Scomparso
Aveva un cuore grande, immenso come l’amore che nutriva per la famiglia, per il proprio lavoro, per lo sport e per i tanti amici.
Andrea Colonna, nota e stimata figura di uomo di sport e di «pramzàn dal sas», è morto nei giorni scorsi all’età di 62 anni.
La sua pur rocciosa fibra si è dovuta arrendere dinnanzi al manifestarsi di gravi disturbi cardiaci.
Nativo di Parma, una vita trascorsa nel quartiere Montebello dov’era conosciutissimo, figlio del titolare di una nota impresa termo-idraulica, Andrea, da giovane, fu stregato dal calcio che praticò indossando la maglia di diverse squadre amatoriali distinguendosi, in campo, non solo per la sua bravura, ma anche per quella lealtà verso i compagni e gli avversari che lo contraddistinse tutta la vita.
Carattere aperto, solare, generoso, quando poteva aiutava tutti fornendo, sempre e comunque, il suo disinteressato apporto.
Parafrasando il suo cognome, fu davvero una colonna della Cooperativa Nuova Logistica, l'azienda di via Cremonese dove Andrea si distinse per la professionalità, la competenza e la correttezza nei confronti di tutti.
Era una persona allegra, Andrea, con la sua immancabile battuta in dialetto e con quel sorriso dalla carica positiva che contagiava un po’ tutti.
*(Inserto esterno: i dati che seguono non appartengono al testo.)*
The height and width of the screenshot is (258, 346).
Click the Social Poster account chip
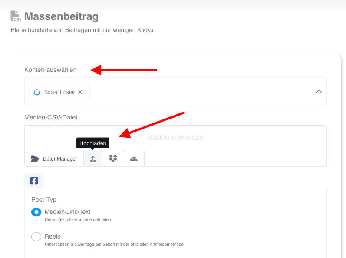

Fu pure un apprezzato allenatore di squadre giovanili come il Montebello e l’Oiki. Un incarico che, Andrea, svolse con grande entusiasmo oltre che con collaudata competenza riuscendo a formare, non solo giovani promesse sul campo, ma uomini veri in quanto la partita più importante, e lui lo sapeva bene, era quella che questi giovani avrebbero dovuto disputare in seguito con la vita.
Un’altra grande passione di Colonna era la montagna e quelle escursioni in mezzo ai boschi dove poteva contemplare quelle cime imbevute di aria e di cielo come quelle che si specchiano nel Lagastrello o quelle del Trentino.
Non mancava mai di fare una capatina per discutere del suo amato Parma in uno dei luoghi simbolo della tifoseria crociata come il mitico «Bar Primavera».
Era legatissimo alla famiglia: alla madre Anna Maria, ai figli Riccardo e Rebecca, alla nuora Lucia, al genero Gabriele, ad Emanuela, all’adorato nipotino Leonardo, alla compagna Barbara ed alla sorella Marzia.
I funerali si svolgeranno oggi alle 14 partendo dall’Ospedale Maggiore per la chiesa dello Spirito Santo, poi l'ultimo viaggio al Tempio di Valera.